Special Report: Managing Europe's New Money
Europe Seeks Single Capital Market Equal to U.S.

 

A number of initiatives are now under way, mainly in Brussels, to create a single European capital market. This is the next big financial market challenge now that euro bills and coins have been successfully introduced. It will require a great deal of decision-making.

The European Commission has made a unified capital market one of its top priorities, and it has proposed a series of directives aimed at standardizing, for example, regulation on market abuse and the issuing of prospectuses. We are still struggling with the proposed common takeover directive, but that will also be adopted in due course.

A particularly important decision is that by the beginning of 2005 all European companies will have to apply international accounting standards. Europe always looks to a certain extent to the United States as a model in these matters, but on IAS we are moving faster. Our ambition is to create a standardized capital market, which is just as powerful as that of the United States, but with some of our own ideas and some of our own ways of doing things.

European exchanges have developed differently from those in the United States. The process of de-mutualization - that is converting from member-owned organizations to public companies - began in Europe a long time ago, first in Sweden, then in Germany, France and the Netherlands.

Now most European exchanges have been de-mutualized. They have become limited companies, with two sets of stakeholders: shareholders to whom they pay dividends and clients.

This is very important because it allows us to take decisions - for example on moving floor trading to screens - which are certainly in the interest of the market, but may not always be in the interest of each individual member.

Another important development has been a spate of mergers among European exchanges. Eurex is the result of a merger between the German and the Swiss derivatives markets. Euronext is the fruit of a merger among the Paris, Amsterdam and Brussels Stock Exchanges, which Lisbon has joined. Euronext has also recently acquired the London International Financial Futures and Options Exchange (LIFFE).

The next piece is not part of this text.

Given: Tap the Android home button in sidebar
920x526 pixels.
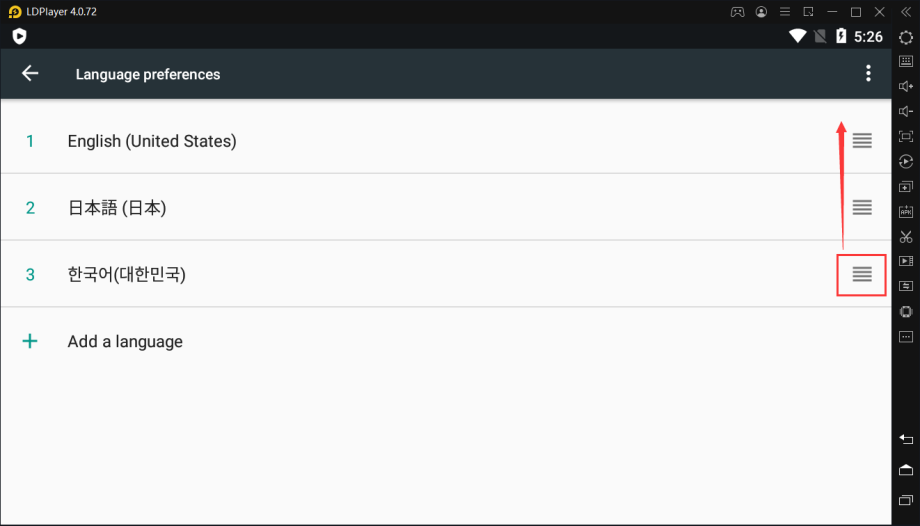Looking at the screenshot, I should (x=906, y=470).
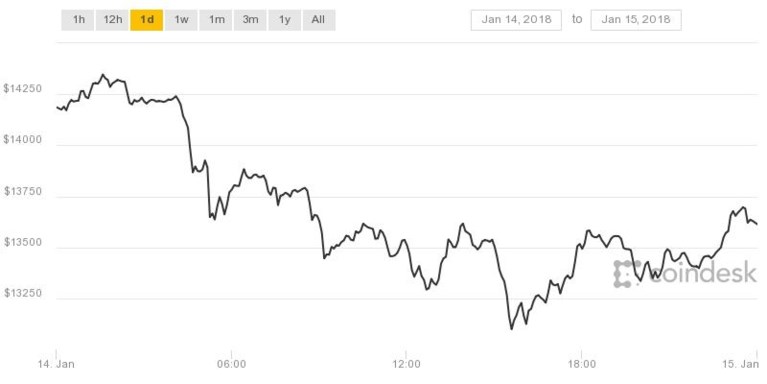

All this activity shows that once exchanges are de-mutualized, consolidation can occur quite rapidly. It will continue to do so. Europe will integrate top-down through deregulation from Brussels. It will also integrate bottom-up as a result of exchanges, banks or commission-houses deciding to merge.

One consequence is that in the end Europeans will have created a level of quality and depth in our markets such that we can rival the United States. We have different market models compared to the U.S. exchanges, but we could compete on liquidity, on company listings and many other things. We believe we are equals even where we are different.

In the near future, when Europe has united and standardized its market, we hope that globalization will help to open up markets for us in the United States. We aim to be very open to U.S. firms and exchanges and to build Atlantic bridges. That is the next step.

Such cooperation does not always have to be through mergers; it should start by mutual acceptance of each other's principles and ways of working. We should agree that while these are different, they are of equally high standards. That is one of the messages we are currently trying to convey to our American counterparts and to U.S. regulators.

We have come a long way, and we shall continue to move forward. We have very competitive markets. They are commercially driven. They are also driven by a quest for quality.

George Möller
President of the Federation of European Securities Exchanges (FESE) and Chief Operating Officer of Euronext.